It wasn't likely that the Aeroplane Lady kept her clerk, or whatever she was, in her pocket, he'd thought.
He'd just be taken to where the P.D.Q. was being assembled, he'd supposed. The Little Thing would be kept busy with her typing and one thing and another in some special office, he'd expected!
What he had not expected to find was the scene before him. The Little Thing idling about outside the shops here; hatless, pinafored, looking absolutely top-hole and perfectly at home, chatting with the ginger-haired bloke who was unloading the engine as if he were no end of a pal of hers! She was smiling up into his face and taking a most uncommon amount of interest, it seemed, in what the fellow had been doing!
And, before, she'd said she wasn't interested in machinery! thought Dampier as he came up, feeling suddenly unconscionably angry.
He forgot the hours that the Little Thing had already passed in hanging on every word, mostly about a machine, that had fallen from his own lips. He only remembered that moment at the Smiths' dinner-party, when she'd admitted that that sort of thing didn't appeal to her.

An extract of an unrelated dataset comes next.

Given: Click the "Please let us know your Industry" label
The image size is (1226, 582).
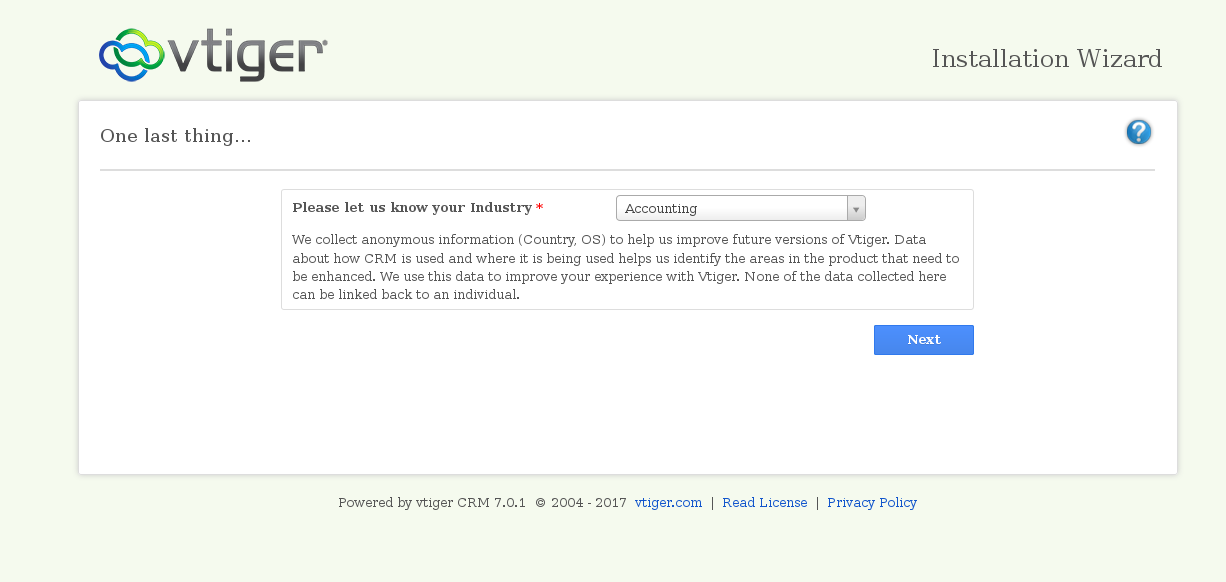Looking at the screenshot, I should [411, 208].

Yet, here she was! Deep in it, by Jove!
He had come right up to her and this other chap before they noticed him....
She turned sharply at the sound of the young aviator's rather stiff "Good afternoon."
She had expected that day to see his engine—no more. Here he stood, the maker of the engine, backed by the scorched, flat landscape, in the sunlight that picked out little clean-cut, intense shadows under the rim of his straw hat, below his cleft chin, along his sleeve and the lapel of his jacket, making him look (she thought) like a very good snapshot of himself. He had startled her again; but this time she was self-possessed.
She came forward and faced him; prettier than ever, somehow (he thought again), with tossed curls and pinafore blowing all about her. She might have been a little schoolgirl let loose from some class in those gaunt buildings behind her. But she spoke in a more "grown-up" manner, in some way, than he'd ever heard her speak before. Looking up, she said in the soft accent that always brought back to him his boyish holidays in her country, "How do you do, Mr. Dampier? I'm afraid I can't shake hands. Mine are all sticky with dope."